2008 Joint Meeting of The Geological Society of America, Soil Science Society of America, American Society of Agronomy, Crop Science Society of America, Gulf Coast Association of Geological Societies with the Gulf Coast Section of SEPM

Paper No. 1
Presentation Time: 8:00 AM

Use of Chemical and Isotopic Data to Improve Conceptualization of Groundwater Flow: Lessons from the Middle Rio Grande Basin, NM


PLUMMER, L. Niel1, BEXFIELD, Laura M.2, ANDERHOLM, Scott K.2, SANFORD, Ward E.3 and BUSENBERG, Eurybiades1, (1)U. S. Geological Survey, National Center, MS 432, Reston, VA 20192, (2)U.S. Geological Survey, 5338 Montgomery Blvd. NE, Suite 400, Albuquerque, NM 87109, (3)U. S. Geological Survey, National Center, MS 431, Reston, VA 20192, nplummer@usgs.gov

The 7,800 km2 Middle Rio Grande Basin, located along the Rio Grande Rift in west-central New Mexico, contains up to 4.3 km of, generally, poorly-consolidated basin-fill siliciclastic sediments. Chemical (some 30 major, minor and trace elements), isotopic (2H, 18O, 3H, 14C, 13C, 34S), and dissolved gas (N2, Ar, He, CO2, CFCs, SF6) data for ground water from 280 wells with depths of 7 to 615 m were used to identify and map ground-water flow of 12 sources of recharge, evaluate ground-water ages, refine the conceptual model of the Santa Fe Group aquifer system, and provide input to aid in calibration of a regional ground-water flow model. A zone of paleowater (>20 ka) was mapped extending north-south through the center of the Basin, and beneath more recent (<10 ka) recharge near Albuquerque and along the Basin's northern margin. Recent recharge occurs along the Rio Grande, Rio Puerco, adjacent mountain fronts, and various arroyos. Recharge temperatures were as much as 10oC lower in paleowater in northern parts of the Basin than in overlying Holocene ground water; samples in other areas have warm recharge temperatures reflecting infiltration through deep unsaturated zones. The ground-water model, which includes 14C activities and hydrochemical zones as parameter constraints, reproduces key features of the ground-water flow system, including a trough in the water-table surface in the central part of the Basin and observation of a substantial quantity of paleo Rio Grande water in the aquifer.
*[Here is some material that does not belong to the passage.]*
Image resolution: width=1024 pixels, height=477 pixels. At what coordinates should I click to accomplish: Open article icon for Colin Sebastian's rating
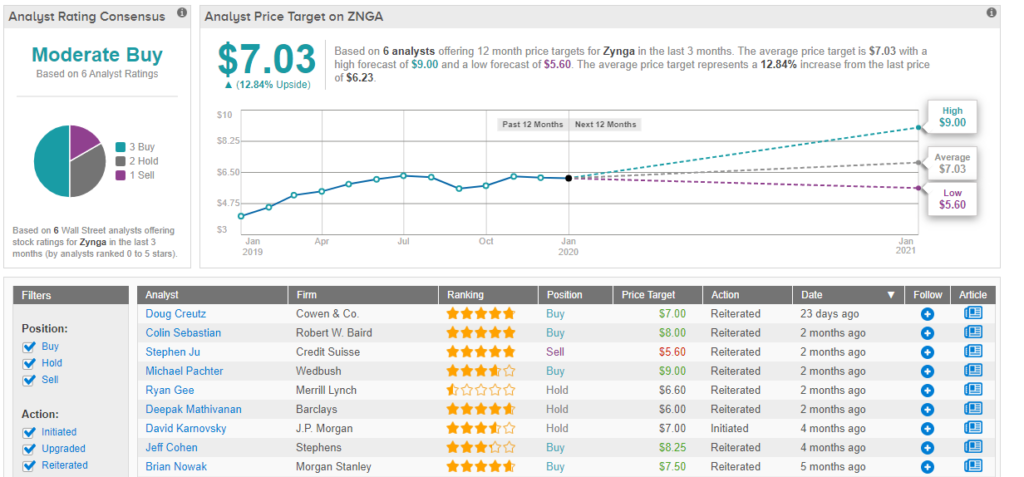tap(972, 333)
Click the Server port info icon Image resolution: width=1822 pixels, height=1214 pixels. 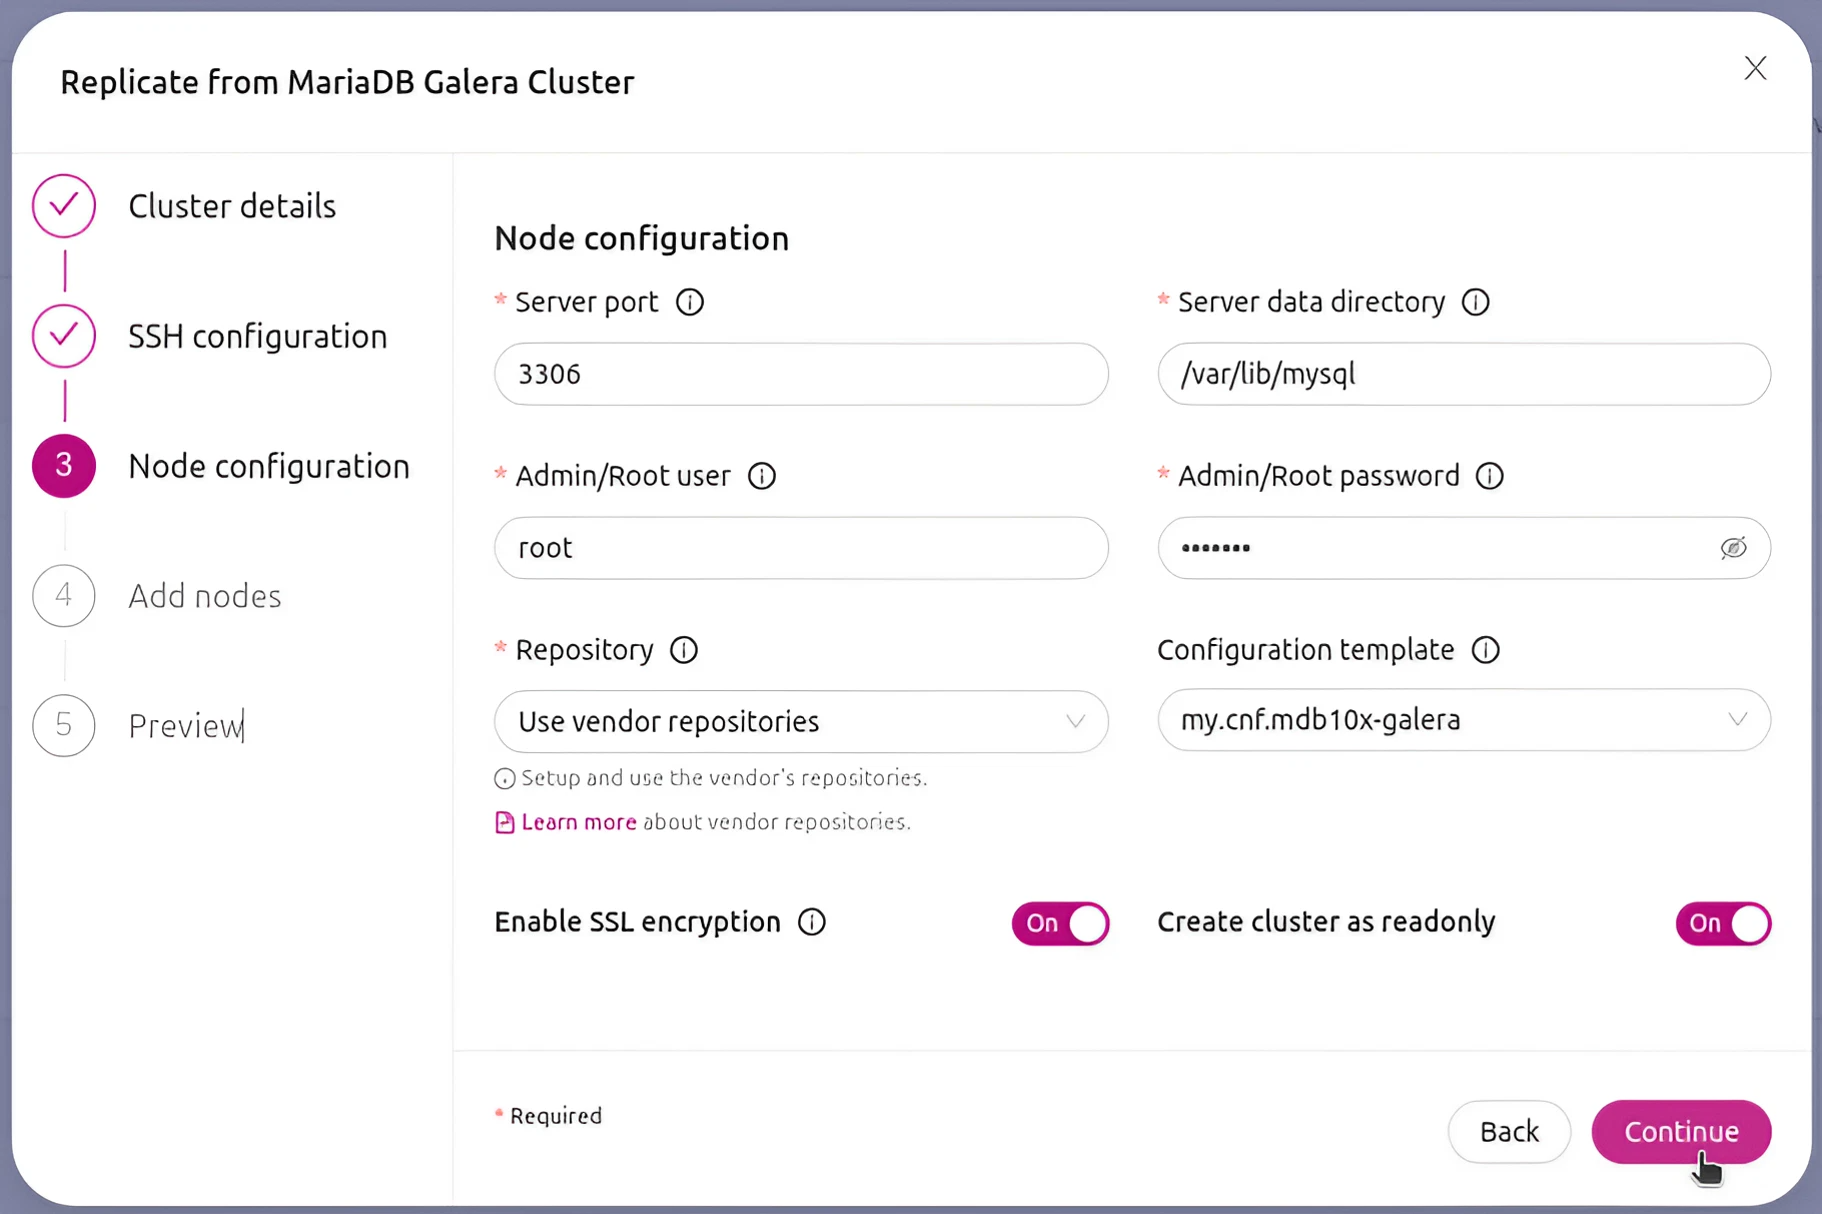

Model simulations indicate that Basin-scale recharge rates during the Last Glacial Maximum were approximately 10-fold the modern recharge rate. The radiocarbon data indicate modern recharge rates of about 3 cm yr-1 along the eastern mountain front and beneath the Rio Grande near Albuquerque. Trends in stable isotope composition of paleo mountain-front and Rio Grande water may reflect climate change in the Basin.